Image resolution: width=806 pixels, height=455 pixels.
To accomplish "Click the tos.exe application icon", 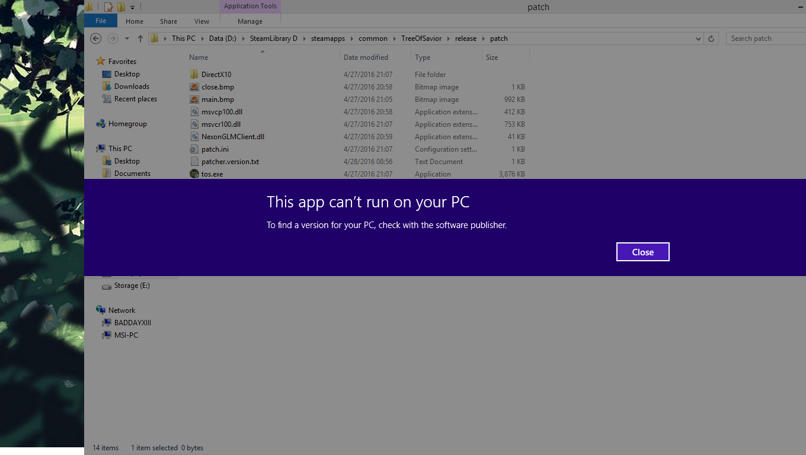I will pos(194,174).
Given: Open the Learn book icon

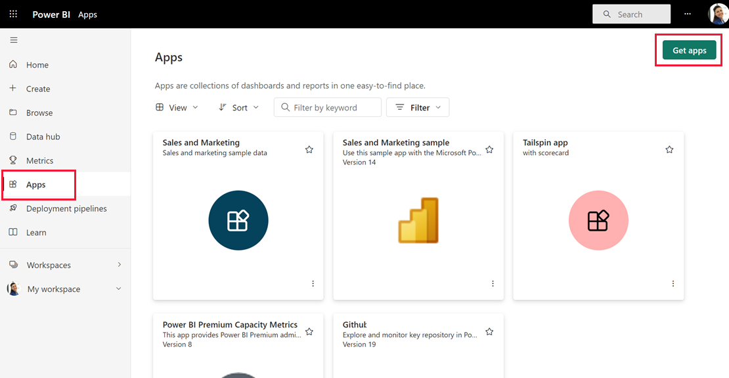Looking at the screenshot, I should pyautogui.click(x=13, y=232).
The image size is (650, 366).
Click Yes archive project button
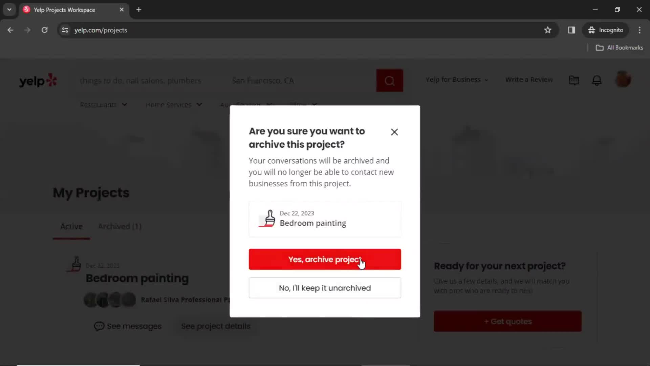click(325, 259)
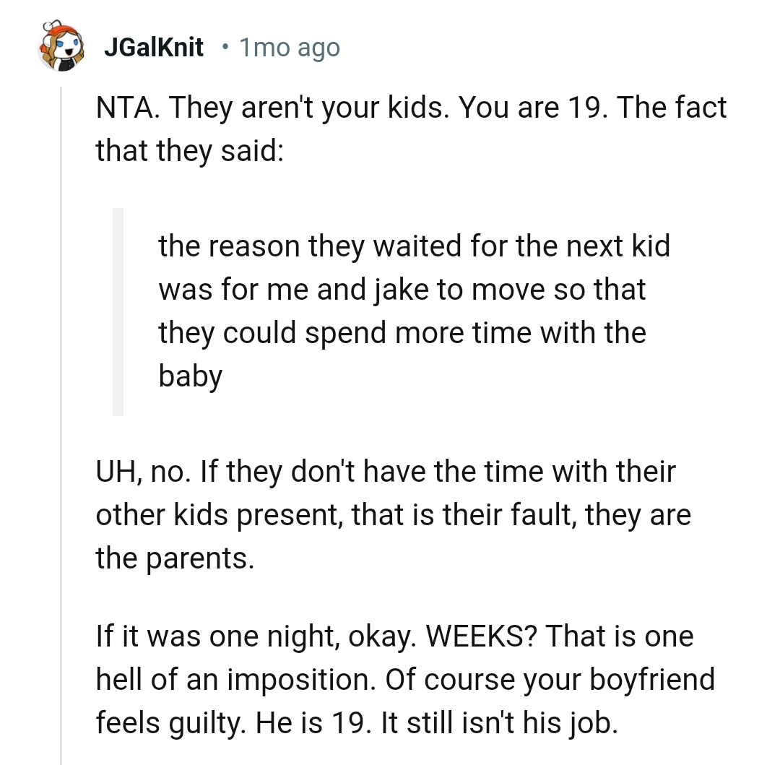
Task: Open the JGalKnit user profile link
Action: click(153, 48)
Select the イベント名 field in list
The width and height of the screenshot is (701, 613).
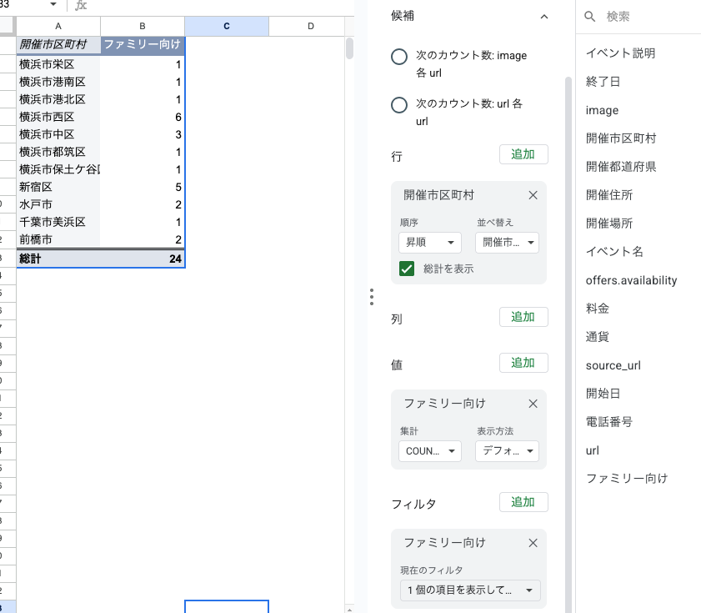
• • • • • • •
Which lines of the records above hold the word "width"? Copy each one out.

◆ Written solution:
Image resolution: width=806 pixels, height=455 pixels.
The width and height of the screenshot is (701, 613).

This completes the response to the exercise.